Records supplied:
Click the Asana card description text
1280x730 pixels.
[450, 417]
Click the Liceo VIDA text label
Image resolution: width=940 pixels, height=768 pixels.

* * *

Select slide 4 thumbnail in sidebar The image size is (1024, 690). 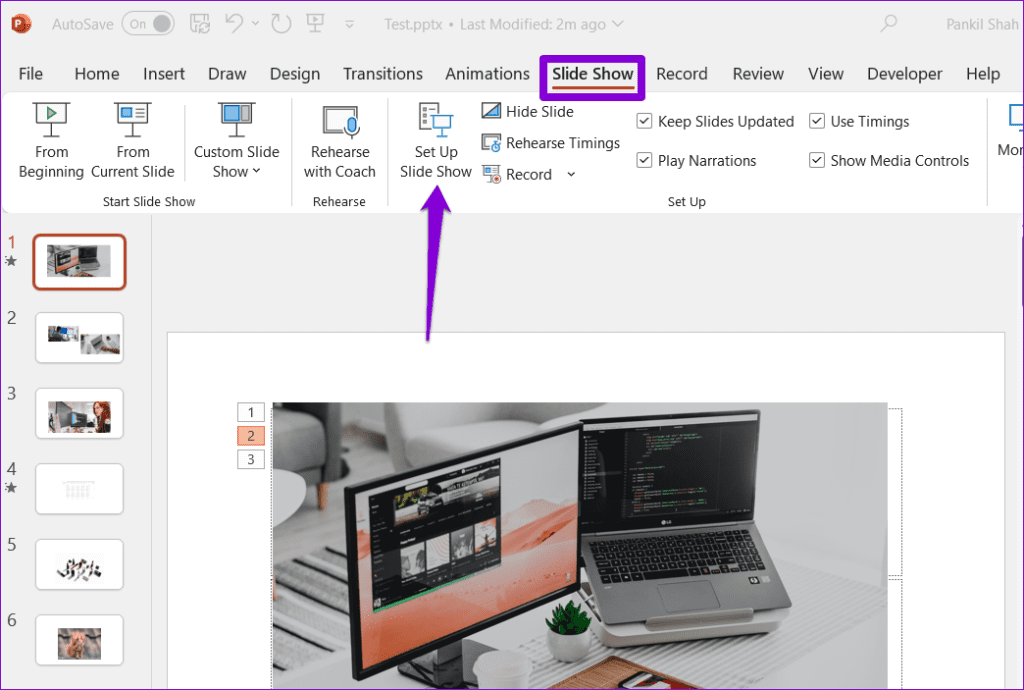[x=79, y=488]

Exercise:
Wherever the word "text" appears in the records above, copy that line.

Finished exercise:
Click the Asana card description text
Click the Liceo VIDA text label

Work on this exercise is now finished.